Written problem: Rewrite the data starting at the beginning and ending at the line that contains "Action: coord(102,252)". Change every "Open" to "Launch" and leave everything else as it is.

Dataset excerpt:
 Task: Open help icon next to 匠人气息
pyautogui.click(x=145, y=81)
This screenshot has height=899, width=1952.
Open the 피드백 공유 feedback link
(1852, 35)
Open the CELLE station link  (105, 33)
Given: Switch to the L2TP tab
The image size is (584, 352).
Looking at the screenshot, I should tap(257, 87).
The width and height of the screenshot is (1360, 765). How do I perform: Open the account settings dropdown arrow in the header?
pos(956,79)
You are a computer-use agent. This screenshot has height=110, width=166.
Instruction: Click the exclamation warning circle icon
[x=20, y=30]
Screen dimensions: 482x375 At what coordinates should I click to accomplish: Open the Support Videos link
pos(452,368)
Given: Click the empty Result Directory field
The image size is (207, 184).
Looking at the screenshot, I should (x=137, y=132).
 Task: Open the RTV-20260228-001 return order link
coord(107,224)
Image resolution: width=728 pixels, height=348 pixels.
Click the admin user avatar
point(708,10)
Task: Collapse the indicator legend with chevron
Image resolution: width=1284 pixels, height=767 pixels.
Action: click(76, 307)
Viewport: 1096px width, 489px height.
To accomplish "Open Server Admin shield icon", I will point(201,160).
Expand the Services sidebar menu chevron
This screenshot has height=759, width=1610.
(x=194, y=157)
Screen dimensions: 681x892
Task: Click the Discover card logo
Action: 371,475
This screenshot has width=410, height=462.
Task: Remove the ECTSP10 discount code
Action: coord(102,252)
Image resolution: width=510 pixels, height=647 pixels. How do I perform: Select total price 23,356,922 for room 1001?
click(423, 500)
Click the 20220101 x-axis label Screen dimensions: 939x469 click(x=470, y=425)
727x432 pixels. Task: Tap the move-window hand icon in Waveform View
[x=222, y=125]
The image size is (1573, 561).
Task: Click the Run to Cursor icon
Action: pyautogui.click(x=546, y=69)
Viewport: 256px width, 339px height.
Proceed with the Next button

Solution to the problem:
 Task: Launch help icon next to 匠人气息
pyautogui.click(x=145, y=81)
This screenshot has height=899, width=1952.
Launch the 피드백 공유 feedback link
(1852, 35)
Launch the CELLE station link  (105, 33)
Given: Switch to the L2TP tab
The image size is (584, 352).
Looking at the screenshot, I should tap(257, 87).
The width and height of the screenshot is (1360, 765). How do I perform: Launch the account settings dropdown arrow in the header?
pos(956,79)
You are a computer-use agent. This screenshot has height=110, width=166.
Instruction: Click the exclamation warning circle icon
[x=20, y=30]
Screen dimensions: 482x375 At what coordinates should I click to accomplish: Launch the Support Videos link
pos(452,368)
Given: Click the empty Result Directory field
The image size is (207, 184).
Looking at the screenshot, I should (x=137, y=132).
 Task: Launch the RTV-20260228-001 return order link
coord(107,224)
Image resolution: width=728 pixels, height=348 pixels.
Click the admin user avatar
point(708,10)
Task: Collapse the indicator legend with chevron
Image resolution: width=1284 pixels, height=767 pixels.
Action: click(76, 307)
Viewport: 1096px width, 489px height.
To accomplish "Launch Server Admin shield icon", I will point(201,160).
Expand the Services sidebar menu chevron
This screenshot has height=759, width=1610.
(x=194, y=157)
Screen dimensions: 681x892
Task: Click the Discover card logo
Action: 371,475
This screenshot has width=410, height=462.
Task: Remove the ECTSP10 discount code
Action: coord(102,252)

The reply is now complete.